[BioC] About Rsubread

Wei Shi shi at wehi.EDU.AU
Fri Jun 15 02:09:48 CEST 2012


Dear Lucia,

For your version 2 of alignment, align() function firstly used mapping quality scores to break ties if more than 1 best locations were found for a read. If one of the mapping locations was found to have a higher mapping score than others, that location will be selected and reported for that read. However, this read will be reported as a unmapped read in your version 3 of alignment, because it was mapped to multiple locations and the '-unique=TRUE' option instructed align() to not report it. So 'tieBreakQS=TRUE' changed a multi-mapping read to a unique-mapping read. This is why you got more mapped reads in (2) than (3).  I would recommend setting 'tieBreakQS=TRUE" if you are worried about the multi-mapping reads.

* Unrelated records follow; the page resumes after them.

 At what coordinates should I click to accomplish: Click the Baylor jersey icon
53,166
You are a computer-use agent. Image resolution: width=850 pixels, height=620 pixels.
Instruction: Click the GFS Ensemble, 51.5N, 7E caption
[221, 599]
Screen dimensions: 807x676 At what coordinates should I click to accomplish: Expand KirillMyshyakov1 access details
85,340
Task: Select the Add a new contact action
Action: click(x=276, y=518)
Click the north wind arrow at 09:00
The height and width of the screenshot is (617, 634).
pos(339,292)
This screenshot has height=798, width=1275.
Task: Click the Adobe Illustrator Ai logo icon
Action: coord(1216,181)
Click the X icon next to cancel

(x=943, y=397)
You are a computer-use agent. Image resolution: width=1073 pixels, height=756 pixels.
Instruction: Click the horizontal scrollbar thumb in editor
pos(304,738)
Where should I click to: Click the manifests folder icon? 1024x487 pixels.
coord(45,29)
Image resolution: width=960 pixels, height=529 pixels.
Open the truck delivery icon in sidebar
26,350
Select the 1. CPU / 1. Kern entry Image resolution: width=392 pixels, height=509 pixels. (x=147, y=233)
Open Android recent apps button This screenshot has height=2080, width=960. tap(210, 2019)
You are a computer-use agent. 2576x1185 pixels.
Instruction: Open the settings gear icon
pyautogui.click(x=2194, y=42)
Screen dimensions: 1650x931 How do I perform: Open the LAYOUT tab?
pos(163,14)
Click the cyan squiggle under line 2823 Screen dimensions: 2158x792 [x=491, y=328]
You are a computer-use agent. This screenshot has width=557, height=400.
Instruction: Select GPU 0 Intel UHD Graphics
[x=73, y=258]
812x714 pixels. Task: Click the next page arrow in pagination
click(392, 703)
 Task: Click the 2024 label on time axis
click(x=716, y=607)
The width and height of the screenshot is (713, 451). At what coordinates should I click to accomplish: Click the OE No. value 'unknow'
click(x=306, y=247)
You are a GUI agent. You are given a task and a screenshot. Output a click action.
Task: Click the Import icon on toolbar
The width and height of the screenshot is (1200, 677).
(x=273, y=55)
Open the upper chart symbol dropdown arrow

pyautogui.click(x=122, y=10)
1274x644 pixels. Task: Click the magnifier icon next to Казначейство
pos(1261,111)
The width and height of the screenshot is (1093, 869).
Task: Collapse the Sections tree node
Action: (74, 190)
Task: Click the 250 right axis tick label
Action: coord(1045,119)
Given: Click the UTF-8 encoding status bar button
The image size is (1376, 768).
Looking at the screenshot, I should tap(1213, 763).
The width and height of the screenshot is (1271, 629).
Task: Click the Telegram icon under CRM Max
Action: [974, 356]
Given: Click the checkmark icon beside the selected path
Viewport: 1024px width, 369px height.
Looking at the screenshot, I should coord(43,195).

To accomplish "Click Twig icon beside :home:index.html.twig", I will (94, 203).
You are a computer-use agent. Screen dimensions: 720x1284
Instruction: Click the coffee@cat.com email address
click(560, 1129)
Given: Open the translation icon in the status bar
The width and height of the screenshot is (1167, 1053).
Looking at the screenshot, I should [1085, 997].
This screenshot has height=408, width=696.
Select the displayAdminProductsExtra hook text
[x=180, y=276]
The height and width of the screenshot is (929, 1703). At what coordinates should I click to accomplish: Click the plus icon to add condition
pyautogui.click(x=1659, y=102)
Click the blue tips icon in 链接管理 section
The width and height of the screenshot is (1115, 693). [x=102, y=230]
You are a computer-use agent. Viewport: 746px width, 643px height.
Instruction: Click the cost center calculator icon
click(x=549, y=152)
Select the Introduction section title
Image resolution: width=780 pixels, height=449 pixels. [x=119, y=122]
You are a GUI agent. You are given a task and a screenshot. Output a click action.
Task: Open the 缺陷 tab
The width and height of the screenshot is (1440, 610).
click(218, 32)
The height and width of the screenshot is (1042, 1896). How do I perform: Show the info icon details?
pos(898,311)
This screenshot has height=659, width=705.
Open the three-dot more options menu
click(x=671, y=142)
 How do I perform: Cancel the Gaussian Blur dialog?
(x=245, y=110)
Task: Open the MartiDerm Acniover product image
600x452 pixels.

For you second question, you are right in that the set of mapped reads reported in version 2 should be subset of mapped reads reported in version 1. However, the mapping locations could be different for the same read if it was mapped to more than 1 locations. For version 1, the mapping location for such a read was randomly chosen. However, the location with best mapping quality score was chosen in version 2. If the mapping locations of such reads reported by version 2 fell within the gene region in your annotation but their locations reported by version 1 did not,  these reads will counted in read summarization 2 but not counted in summarization 1.

So the align() and featureCounts() function did what they are supposed to do for your different versions of running.

Let me know if this is unclear to you.

Cheers,
Wei


On Jun 15, 2012, at 4:55 AM, Lucia Spangenberg [guest] wrote:

> 
> Dear list, 
> I have a question about the arguments of the align function in the Rsubread package. I have mapped my RNA-seq SOLiD data (single-end, 16 samples, 50bp long reads, human) with Rsubread using the align() function in 3 versions:
> 
> -default parameters (1)
> -unique=TRUE and tieBreakQS=TRUE (2)
> -unique=TRUE (3)
> 
> For my surprise, the percentage of mapped reads is ordered like this: (1)>(2)>(3), for all samples.
> Why is it, that when unique and tieBreakQS=TRUE (2) is used, I get more mapped reads than only with unique (3)? tieBreaksQS argument should only decide, when two reads are equally optimally aligned, which read has to be kept. I expected something like this: 
> (1)>(2)=(3) approximately. 
> Where is my reasoning mistake? 
> 
> On the other hand, after the counting procedure using the featureCounts() function (gtf only with genes), I retrieved in some samples more genes with alignment (2) than (1). I thought that the set of mapped reads of (2) should be contained in (1)? Is this also wrong? It does not happen in many samples, and the difference is not that big, but is unexpected for me.
> 
> So, if anyone could help and sees where my thinking mistake is, I would be very thankful!
> 
> Cheers, 
> Lucía
> 
> 
> 
> 
> -- output of sessionInfo(): 
> 
> sessionInfo()
> +R version 2.15.0 (2012-03-30)
> Platform: x86_64-redhat-linux-gnu (64-bit)
> 
> locale:
> [1] LC_CTYPE=es_ES.UTF-8       LC_NUMERIC=C              
> [3] LC_TIME=es_ES.UTF-8        LC_COLLATE=es_ES.UTF-8    
> [5] LC_MONETARY=es_ES.UTF-8    LC_MESSAGES=es_ES.UTF-8   
> [7] LC_PAPER=C                 LC_NAME=C                 
> [9] LC_ADDRESS=C               LC_TELEPHONE=C            
> [11] LC_MEASUREMENT=es_ES.UTF-8 LC_IDENTIFICATION=C       
> 
> attached base packages:
> [1] stats     graphics  grDevices utils     datasets  methods   base     
> 
> other attached packages:
> [1] Rsubread_1.6.3
> 
> loaded via a namespace (and not attached):
> [1] tools_2.15.0
> 
> 
> --
> Sent via the guest posting facility at bioconductor.org.